Cornelius Murphy

Fordham Rams
- Position: Tackle

Personal information
- Born: March 27, 1909 Greenfield, Massachusetts, U.S.
- Died: December 2, 1931 (aged 22) Bronx, New York, New York, U.S.

Career information
- College: Fordham (1930)

Awards and highlights
- First-team All-American (1930);

= Cornelius Murphy =

American football player (1909–1931)

Cornelius J. "Connie" Murphy (March 27, 1909 – December 2, 1931) was an American football player.

A native of Greenfield, Massachusetts, Murphy was an all-around athlete at Greenfield High School. He attended Deerfield Academy for two years before enrolling at Fordham University. He played at the tackle position for the Fordham Rams football team. As a sophomore, he was selected by the International News Service as a first-team player on the 1930 College Football All-America Team.

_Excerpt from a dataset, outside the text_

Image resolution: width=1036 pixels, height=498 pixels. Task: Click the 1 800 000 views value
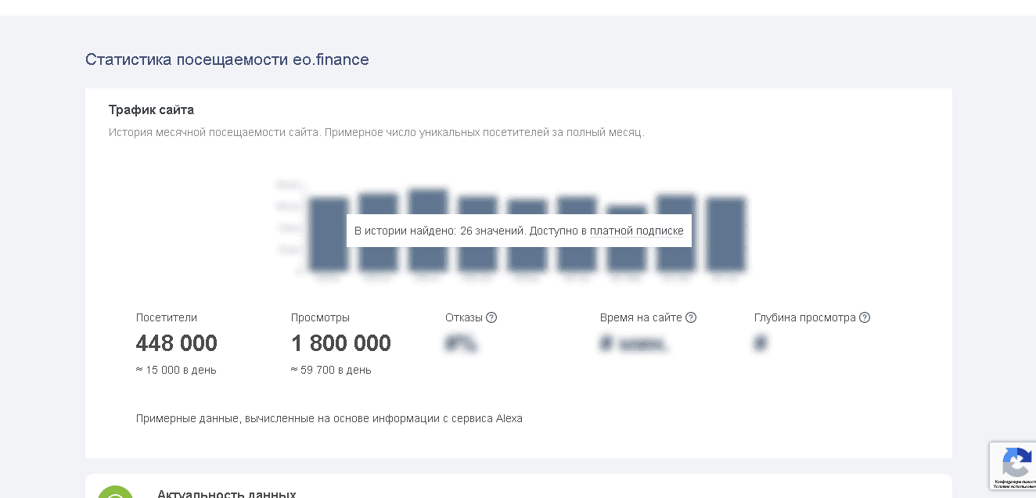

As a junior, he sustained a head injury in a football game played against Bucknell at the Polo Grounds on November 21, 1931. He was carried unconscious from the field and was hospitalized for four days. On December 2, he collapsed and died. An autopsy showed that a clot had formed and a blood vessel at the base of his brain had ruptured. He was the fourth university player to die of football injuries in 1931. There is a bronze bust of him on the Fordham campus.